E’ morto Jimi Heselden, l’imprenditore che da pochi mesi aveva rilevato l’azienda del SegwayE’ finito fuori strada ed è caduto in un burrone con il suo Segway: strano il tragico destino che ha portato alla morte l’imprenditore inglese Jimi Heselden, il quale aveva appena rilevato l’azienda che produce il Segway, il biciclo che, essendosi rivelato un grande flop, Heselden voleva rilanciare sul mercato.

L’incidente è avvenuto nel West Yorhkshire, nelle vicinanze di Wetherby: pare che Heselden (62 anni) abbia perso il controllo del proprio Segway e sia precipitato in un burrone. Fatale la caduta: il sessantaduenne è stato  trovato con il mezzo proprio accanto al suo corpo.

Heselden, ex minatore, era riuscito a “sbarcare il lunario” (diventando ricchissimo) grazie alla Hesco Bastion di Leeds; l’imprenditore inglese aveva messo a punto con la sua azienda un sistema di protezione, inventato per sostituire i tradizionali sacchetti di sabbia, che venne acquistato dal ministero della Difesa britannico come dotazione per le truppe in Afghanistan e Iraq.
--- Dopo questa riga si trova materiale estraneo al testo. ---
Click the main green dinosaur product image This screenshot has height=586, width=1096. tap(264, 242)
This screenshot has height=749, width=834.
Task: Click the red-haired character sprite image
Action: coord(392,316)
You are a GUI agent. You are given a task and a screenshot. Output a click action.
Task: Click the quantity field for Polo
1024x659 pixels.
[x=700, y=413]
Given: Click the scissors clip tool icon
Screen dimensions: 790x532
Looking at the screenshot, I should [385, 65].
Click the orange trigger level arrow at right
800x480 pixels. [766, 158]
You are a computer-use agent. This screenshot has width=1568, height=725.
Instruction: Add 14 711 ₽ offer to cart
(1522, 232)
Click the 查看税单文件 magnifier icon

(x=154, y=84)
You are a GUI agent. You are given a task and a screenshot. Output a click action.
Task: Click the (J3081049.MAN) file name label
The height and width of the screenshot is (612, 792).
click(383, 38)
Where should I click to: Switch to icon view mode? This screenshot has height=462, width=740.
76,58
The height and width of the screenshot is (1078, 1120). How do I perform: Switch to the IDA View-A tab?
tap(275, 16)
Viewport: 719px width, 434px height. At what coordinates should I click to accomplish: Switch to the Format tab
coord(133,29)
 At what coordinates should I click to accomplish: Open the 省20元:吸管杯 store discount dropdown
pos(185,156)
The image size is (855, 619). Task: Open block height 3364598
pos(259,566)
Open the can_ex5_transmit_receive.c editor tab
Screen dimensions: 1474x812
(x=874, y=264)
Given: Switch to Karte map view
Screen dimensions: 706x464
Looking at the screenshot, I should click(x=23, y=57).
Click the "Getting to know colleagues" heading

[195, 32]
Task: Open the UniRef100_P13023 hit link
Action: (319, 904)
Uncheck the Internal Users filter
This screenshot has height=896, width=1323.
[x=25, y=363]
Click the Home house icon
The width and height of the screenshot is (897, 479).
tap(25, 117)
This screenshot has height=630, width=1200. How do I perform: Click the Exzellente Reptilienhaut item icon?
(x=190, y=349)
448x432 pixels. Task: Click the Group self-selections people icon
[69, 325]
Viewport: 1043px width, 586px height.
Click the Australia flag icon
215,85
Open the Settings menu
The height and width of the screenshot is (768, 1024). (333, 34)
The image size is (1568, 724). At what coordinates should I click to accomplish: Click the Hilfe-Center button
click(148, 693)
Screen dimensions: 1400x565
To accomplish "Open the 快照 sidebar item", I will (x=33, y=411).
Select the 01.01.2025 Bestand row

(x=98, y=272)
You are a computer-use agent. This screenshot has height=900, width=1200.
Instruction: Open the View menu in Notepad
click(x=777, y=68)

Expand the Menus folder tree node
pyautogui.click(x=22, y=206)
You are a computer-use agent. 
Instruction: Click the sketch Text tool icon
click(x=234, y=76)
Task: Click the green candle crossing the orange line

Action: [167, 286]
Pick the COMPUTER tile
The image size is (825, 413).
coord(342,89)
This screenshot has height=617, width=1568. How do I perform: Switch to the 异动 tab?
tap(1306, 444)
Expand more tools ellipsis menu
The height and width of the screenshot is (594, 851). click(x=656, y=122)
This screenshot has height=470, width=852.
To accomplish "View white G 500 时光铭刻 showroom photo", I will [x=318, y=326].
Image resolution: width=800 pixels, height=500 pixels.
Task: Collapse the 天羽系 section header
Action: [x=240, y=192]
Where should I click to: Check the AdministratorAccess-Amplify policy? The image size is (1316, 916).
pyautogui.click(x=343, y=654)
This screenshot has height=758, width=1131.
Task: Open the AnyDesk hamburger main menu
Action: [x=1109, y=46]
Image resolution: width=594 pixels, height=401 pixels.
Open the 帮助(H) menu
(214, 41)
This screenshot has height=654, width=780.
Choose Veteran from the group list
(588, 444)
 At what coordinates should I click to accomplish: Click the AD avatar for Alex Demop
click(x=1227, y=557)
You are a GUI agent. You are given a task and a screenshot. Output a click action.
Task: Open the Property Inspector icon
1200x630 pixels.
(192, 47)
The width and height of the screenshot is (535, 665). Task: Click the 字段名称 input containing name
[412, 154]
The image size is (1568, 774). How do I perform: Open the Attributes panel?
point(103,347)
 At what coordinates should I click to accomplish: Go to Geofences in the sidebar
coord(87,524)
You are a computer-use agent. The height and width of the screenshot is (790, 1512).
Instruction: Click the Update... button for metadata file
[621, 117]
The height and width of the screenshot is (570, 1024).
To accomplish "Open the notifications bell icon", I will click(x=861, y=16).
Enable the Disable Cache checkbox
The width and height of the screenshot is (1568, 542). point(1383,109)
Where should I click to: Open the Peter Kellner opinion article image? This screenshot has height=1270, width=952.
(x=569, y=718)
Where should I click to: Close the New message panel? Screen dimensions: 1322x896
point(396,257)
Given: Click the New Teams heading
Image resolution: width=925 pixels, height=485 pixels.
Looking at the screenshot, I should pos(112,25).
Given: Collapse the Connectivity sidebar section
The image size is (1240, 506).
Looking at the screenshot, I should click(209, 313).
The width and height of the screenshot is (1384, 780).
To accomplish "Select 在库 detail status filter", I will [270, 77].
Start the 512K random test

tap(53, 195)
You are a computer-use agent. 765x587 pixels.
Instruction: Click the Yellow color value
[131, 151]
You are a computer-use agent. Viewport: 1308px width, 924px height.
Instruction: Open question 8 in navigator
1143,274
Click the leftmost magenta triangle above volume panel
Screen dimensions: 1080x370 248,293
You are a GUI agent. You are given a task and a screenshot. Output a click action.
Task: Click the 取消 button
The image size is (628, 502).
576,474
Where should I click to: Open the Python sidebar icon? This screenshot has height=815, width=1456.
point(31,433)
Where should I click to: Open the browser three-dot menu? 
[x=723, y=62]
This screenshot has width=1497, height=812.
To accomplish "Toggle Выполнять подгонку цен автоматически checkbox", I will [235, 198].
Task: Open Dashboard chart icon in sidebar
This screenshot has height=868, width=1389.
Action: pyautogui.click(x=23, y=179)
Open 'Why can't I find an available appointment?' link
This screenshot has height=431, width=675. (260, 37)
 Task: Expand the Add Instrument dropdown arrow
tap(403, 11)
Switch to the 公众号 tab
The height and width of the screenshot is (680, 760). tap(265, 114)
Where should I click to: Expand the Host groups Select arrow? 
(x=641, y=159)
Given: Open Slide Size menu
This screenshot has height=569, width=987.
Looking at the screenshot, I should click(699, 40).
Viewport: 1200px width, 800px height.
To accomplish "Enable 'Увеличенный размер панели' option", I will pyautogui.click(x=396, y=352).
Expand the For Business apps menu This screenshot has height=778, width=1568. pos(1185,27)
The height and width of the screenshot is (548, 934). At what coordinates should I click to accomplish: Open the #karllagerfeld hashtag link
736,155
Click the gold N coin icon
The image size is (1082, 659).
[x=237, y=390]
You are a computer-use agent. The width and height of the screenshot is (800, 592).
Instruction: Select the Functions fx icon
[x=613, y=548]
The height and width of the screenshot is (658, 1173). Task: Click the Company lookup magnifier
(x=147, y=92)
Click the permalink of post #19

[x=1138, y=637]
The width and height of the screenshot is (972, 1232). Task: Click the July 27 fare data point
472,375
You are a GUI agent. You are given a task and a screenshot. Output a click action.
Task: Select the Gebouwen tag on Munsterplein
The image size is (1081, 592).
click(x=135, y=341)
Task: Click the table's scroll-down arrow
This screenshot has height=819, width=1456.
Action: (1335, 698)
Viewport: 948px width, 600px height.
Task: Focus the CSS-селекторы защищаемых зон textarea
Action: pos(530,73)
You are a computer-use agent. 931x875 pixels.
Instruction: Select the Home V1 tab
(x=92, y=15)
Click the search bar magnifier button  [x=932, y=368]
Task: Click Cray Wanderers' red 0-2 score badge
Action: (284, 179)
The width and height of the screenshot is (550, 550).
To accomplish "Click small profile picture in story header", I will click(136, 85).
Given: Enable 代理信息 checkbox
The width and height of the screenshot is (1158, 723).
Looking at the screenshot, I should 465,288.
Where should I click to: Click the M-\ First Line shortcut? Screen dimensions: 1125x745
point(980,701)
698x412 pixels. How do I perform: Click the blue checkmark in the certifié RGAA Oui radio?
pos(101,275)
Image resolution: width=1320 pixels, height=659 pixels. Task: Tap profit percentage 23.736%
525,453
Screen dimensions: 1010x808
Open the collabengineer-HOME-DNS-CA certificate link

Proprio pochi mesi fa Heselden si stava preparando alla prossima sfida acquistando la Segway per rilanciare le vendite del veicolo originariamente inventato da Dean Kamen. Il Segway è un mezzo a due ruote elettrico che, secondo il suo inventore, sarebbe dovuto diventare un mezzo rivoluzionario: il biciclo si mantiene in equilibrio autonomamente grazie ad un sistema giroscopico e non consuma alcun tipo di carburante. E,’ insomma, adatto alla filosofia del “think green” e di tutti coloro che vogliono divertirsi su due ruote senza inquinare l’ambiente.

 Purtroppo, contrariamente alle previsioni, il verdetto del mercato è stato invece nefasto: le vendite del Segway hanno dimostrato che la “rivoluzionaria” invenzione di Dean Kamen non era altro che un grandissimo flop: innanzitutto per il prezzo troppo elevato (costa quanto un’utilitaria come la Panda), e poi anche per problemi di mobilità. Il bicilo è, infatti, troppo lento per stare in strada e troppo veloce per “sfrecciare” tra le persone sui marciapiedi (e anche molto pericoloso se non si è cauti, visto il tragico epilogo che ha portato alla morte di Heselden).

Di sicuro dopo questo spiacevolissimo episodio che ha visto proprio Heselden coinvolto (ironia del destino), non credo che le vendite saliranno. Anzi, secondo me c’è da aspettarsi che “il gesto estremo” dell’imprenditore (scusate l’ironia) non farà altro che portare al declino definitivo del suo sogno di business.

Attualmente i Segway presenti in circolazione nel mondo sono 90 mila, ancora pochi per parlare di una “Segway-mania”; in alcuni Paesi, tra l’altro, ne è stata vietata la circolazione stradale a causa del fatto che il biciclo non è dotato di un sistema di frenata (le frenate, così come pure tutti gli altri movimenti, si controllano unicamente con gli spostamenti di chi guida il veicolo).

Bè, a questo punto credo proprio che nessun altro imprenditore vorrà tentare la sfida che si era proposto Heselden. Voi che ne pensate?